Today our brilliant illustrator Nikita will share his best practices on how to create illustrations for clients that meet their needs.
First of all, Nikita highlights how crucial it is to give the client ideas on how to use the illustrations in day-to-day business work, so that can bring the most value. Unfortunately, in many cases, clients end up with a bunch of images they use once for the packaging, for example, and they don’t know else to do with them.
Illustrations attract attention, they are an easy instrument to explain something very clearly in a simple and creative way. Vector illustrations, for example, can be turned into animations. Illustrations often become part of the branding and appear in all spheres of business (website, uniform, business cards, etc), creating a unified and professional experience for the clients throughout their customer journey.
At the same time, it’s very important to ask the client about all the ways they plan to use the illustration. Since there are so many ways to use the illustrations, we need to ask the client about their intentions. If we don’t know the whole picture, we might miss something important before drawing the presentation.
The first step is understanding the client’s needs.
If the client knows exactly what they want - ask for references, examples, and how they will use the illustrations. In many cases clients come to Etcetera without a clear understanding of the final result. They just have a general idea, and then it’s the illustrator’s job to provide turn it into reality.

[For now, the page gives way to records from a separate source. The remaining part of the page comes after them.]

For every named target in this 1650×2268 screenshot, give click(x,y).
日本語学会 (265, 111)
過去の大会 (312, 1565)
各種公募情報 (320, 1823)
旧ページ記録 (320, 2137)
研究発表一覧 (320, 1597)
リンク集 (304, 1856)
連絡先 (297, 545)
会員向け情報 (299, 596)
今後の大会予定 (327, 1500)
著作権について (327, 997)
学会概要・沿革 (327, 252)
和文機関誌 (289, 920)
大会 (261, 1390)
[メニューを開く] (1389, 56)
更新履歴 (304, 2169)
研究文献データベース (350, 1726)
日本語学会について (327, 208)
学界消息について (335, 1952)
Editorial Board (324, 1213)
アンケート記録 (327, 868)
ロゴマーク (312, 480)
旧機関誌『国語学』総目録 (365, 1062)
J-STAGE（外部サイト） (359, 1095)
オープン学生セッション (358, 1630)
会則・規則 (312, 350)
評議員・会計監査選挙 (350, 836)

Illustrators do extensive research of what other companies are doing in this market, collect ideas from various sources and present them to the client with the first sketches to finalize the concept. In this step, the illustrator mostly thinks about associations and does a lot of search (for example, in tools like Iconfinder, Shutterstock).
Based on the general theme agreed with the client, and the use scenario of the particular icon, the illustrator begins their work. In some cases, you need to create illustrations for difficult concepts that are very hard to depict in one image. In this cases, Nikita suggests to brake the concept into smaller simpler parts and do the illustration in steps.
To sum up, illustrations have two main goals - branding and explanatory. They have to be easy to understand, but at the same time unique for each business. Don’t try to draw immediately after getting the task, do enough research and understand the client’s business need for the illustration. After you know what you are drawing and why - then you apply all the creativity and imagination to add an original, wow-touch to the result.